I have the map $f:[0, 2 \pi) \rightarrow S^1, f(t) = e^{it}$. I'm trying to show that the inverse map $g: S^1 \rightarrow [0, 2 \pi), \space \space \space g=f^{-1}$ is not continuous by finding an open set $V$ in $[0,2 \pi)$ such that $g^{-1} (V)$ in not open.
I realise there is a simpler solution than the one I'm about to present (involving noticing that $g^{-1} (V) = f(V) $ and working from that), but I'm interested to see if my thinking is at all correct.

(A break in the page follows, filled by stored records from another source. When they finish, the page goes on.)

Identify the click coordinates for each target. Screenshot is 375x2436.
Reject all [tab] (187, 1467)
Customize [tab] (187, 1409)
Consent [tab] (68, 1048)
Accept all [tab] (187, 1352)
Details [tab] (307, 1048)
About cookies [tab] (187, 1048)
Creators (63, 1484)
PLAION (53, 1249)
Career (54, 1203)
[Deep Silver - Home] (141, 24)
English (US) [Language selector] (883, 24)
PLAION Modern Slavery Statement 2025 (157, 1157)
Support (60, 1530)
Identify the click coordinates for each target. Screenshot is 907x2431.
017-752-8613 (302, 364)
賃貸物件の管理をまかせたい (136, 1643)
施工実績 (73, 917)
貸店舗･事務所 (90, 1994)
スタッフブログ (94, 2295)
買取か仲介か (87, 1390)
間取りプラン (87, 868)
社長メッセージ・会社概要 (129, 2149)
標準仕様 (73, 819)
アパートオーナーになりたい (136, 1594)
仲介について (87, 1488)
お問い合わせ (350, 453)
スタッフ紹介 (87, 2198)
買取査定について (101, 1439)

First I go about explicitly finding $g(t)$. By going from $f(t) = e^{it}$ to $t = e^{ig(t)}$ and rearranging, I get $$ g(t) = -i\text{log}|t| +\text{Arg}(t)+2 \pi k \space \space \space (k \in \Bbb Z).$$ where I define the argument to be such that $ 0 \leq \text{Arg}(t) < 2 \pi$. Then for a small $ \epsilon > 0$, let $V=[0, \epsilon)$, open in $[0, 2 \pi)$.

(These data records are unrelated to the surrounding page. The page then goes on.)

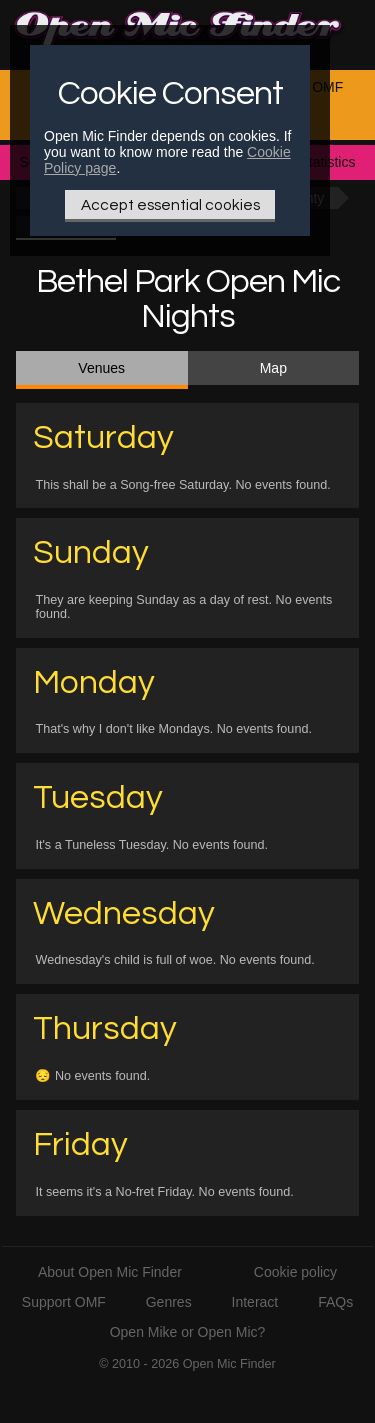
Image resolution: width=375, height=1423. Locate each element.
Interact (255, 1302)
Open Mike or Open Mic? (188, 1332)
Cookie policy (295, 1272)
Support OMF (64, 1302)
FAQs (335, 1302)
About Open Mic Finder (110, 1272)
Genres (169, 1302)
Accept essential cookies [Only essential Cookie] (170, 205)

Note that in our domain $S^1$, $t$ is such that $|t|=1$. Therefore we get that $$ g(t) = \text{Arg}(t)+2 \pi k.$$ From now on I will set $k=0$ because I don't think I need any extra multiples of $2 \pi$ in the solution. Let's say that for some $\gamma , \delta$ related to $\epsilon$, we have that under $g$: $$t=1 \mapsto 0 $$ $$t= \delta + \gamma i \mapsto \epsilon. $$
Note that $|t|=1$ must hold. Then we have that
$$ g^{-1} (V) = \{\delta' + \gamma' i \in \Bbb C : \delta' , \gamma' \in \Bbb R, \space \gamma' \in [0, \gamma), \space \delta' \in (\delta, 1] \} $$
is not open in $S^1$ due to $[0, \gamma), (\delta, 1]$ not being open in $\Bbb R$ (can I say this?). $\square$
I feel there are some errors in my proof attempt (most likely in finding the inverse, and also defining the pre-image), but I was wondering if this could be done along the same lines I have taken/using the same idea (i.e. explicitly defining what $g=f^{-1}$ is and working from there in roughly the same vein) if my working is incorrect? Many thanks for any help.
Edited: to include $\delta$ to ensure that $|t|=1$ holds; to try to fix the proof with regards to mercio's comments.